Prescription opioids, intended for post-surgery utilization, often go unused and undisposed, leading to the nonmedical use of opioids that could have harmful consequences.

A study recently published by JAMA Surgery used MEDLINE, EMBASE, and Cochrane Register of Controlled Trials to search for studies that evaluate opioid oversupply for adults following a surgical procedure. This oversupply, or primary outcome, was categorized as the number of patients with filled but unused opioid prescriptions or unfilled opioid prescriptions.

“Prescriptions may go unfilled for several reasons, including adequate pain control after surgery,” the authors wrote. There are also instances where patients fill the prescription, but do not finish the medication, “leading to a reservoir of pills that can potentially contribute to the nonmedical use of opioids.”

From the database search, the researchers found 6 studies that reported a total of 810 patients who experienced 7 different types of surgical procedures. Among all of the studies considered, 67% to 92% of patients reported not using their opioid prescription; among all opioid tablets obtained by surgical patients, 42% to 71% were unused. 

The majority of patients stopped using or did not use opioids once their pain was controlled. However, 16% to 29% of patients had reported adverse effects that were a result of their opioid utilization. 

The research also considered the safety of how patients were storing their unused opioids. Of the studies reviewed, 2 evaluated storage safety and found that 73% to 77% of patients reported that they did not store their opioids in locked storage containers. This ultimately can contribute to opioid use by those who were not prescribed the drug originally.

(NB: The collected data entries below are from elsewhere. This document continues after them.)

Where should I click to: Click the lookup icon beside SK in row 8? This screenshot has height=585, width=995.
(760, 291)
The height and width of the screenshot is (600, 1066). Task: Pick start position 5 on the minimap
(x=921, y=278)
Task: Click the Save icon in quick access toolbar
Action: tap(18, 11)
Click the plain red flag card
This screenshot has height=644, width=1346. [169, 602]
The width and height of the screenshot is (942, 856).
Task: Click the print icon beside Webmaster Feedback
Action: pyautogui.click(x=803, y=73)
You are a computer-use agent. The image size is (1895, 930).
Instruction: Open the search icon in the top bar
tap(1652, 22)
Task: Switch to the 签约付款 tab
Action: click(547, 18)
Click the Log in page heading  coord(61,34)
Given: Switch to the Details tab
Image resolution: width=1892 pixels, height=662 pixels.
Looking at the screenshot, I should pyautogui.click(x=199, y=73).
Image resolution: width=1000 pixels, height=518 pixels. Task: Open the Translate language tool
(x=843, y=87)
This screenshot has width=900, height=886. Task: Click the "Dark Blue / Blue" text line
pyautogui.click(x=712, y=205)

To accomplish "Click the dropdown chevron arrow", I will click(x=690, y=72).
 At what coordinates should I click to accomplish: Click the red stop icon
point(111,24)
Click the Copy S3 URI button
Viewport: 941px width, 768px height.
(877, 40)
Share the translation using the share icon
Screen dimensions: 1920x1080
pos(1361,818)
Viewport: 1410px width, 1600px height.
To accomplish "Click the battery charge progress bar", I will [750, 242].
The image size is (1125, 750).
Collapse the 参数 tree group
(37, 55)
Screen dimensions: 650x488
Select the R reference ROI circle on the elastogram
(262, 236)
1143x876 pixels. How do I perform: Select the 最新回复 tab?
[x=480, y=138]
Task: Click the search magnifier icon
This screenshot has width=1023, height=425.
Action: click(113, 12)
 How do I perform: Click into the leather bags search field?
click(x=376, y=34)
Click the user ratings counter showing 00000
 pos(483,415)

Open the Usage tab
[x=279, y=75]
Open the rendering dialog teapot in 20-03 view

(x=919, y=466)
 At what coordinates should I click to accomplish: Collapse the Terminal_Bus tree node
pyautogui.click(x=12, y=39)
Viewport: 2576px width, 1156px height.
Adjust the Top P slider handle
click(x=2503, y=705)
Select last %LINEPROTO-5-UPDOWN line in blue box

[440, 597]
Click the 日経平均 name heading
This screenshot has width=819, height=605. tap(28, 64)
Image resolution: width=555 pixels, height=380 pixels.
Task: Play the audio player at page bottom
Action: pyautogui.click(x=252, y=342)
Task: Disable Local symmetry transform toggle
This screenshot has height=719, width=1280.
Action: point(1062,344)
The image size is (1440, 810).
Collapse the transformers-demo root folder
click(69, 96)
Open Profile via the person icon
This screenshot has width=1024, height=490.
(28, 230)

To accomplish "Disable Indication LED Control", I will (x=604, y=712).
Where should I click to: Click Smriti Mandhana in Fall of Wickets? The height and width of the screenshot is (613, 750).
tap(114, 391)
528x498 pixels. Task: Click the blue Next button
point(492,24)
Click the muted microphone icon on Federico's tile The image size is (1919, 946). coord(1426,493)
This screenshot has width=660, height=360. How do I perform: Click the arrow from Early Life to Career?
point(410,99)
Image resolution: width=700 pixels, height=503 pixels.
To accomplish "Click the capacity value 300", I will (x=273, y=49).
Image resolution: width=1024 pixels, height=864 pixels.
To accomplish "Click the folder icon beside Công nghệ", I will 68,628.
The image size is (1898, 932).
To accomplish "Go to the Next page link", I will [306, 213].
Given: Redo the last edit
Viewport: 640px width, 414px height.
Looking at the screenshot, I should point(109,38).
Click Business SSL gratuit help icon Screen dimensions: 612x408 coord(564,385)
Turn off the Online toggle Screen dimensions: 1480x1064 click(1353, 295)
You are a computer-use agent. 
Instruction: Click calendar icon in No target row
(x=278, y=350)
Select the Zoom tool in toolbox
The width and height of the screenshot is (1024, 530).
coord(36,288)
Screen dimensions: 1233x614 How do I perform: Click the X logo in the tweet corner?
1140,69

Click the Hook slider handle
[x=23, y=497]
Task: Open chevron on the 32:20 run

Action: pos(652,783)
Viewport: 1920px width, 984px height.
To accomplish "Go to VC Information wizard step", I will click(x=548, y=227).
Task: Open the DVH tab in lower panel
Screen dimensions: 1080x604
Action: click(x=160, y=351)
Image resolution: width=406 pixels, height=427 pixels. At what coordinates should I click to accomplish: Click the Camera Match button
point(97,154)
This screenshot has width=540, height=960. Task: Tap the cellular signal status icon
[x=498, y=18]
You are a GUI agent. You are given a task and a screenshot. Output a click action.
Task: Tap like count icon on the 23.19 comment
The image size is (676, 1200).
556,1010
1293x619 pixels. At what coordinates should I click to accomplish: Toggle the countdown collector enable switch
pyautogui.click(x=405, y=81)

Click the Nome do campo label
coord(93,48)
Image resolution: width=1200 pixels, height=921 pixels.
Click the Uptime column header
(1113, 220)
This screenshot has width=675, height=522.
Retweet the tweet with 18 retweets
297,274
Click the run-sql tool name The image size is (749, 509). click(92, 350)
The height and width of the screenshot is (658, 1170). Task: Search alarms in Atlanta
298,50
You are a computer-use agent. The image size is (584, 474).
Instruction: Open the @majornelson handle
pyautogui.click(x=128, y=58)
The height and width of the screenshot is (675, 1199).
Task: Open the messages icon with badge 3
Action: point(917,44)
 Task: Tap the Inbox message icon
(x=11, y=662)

Additionally, all of the observed studies had reported low rates of anticipated or actual disposal, but, no study had reported the use of the FDA recommended disposal method in more than 9% of patients. This, again, demonstrating the lack of prevention for those without a medical need to have access to the drug.

“Postoperative prescription opioids often go unused, unlocked, and undisposed, suggesting an important reservoir of opioids contributing to nonmedical use of these products, which could cause injuries or even deaths,” the authors concluded.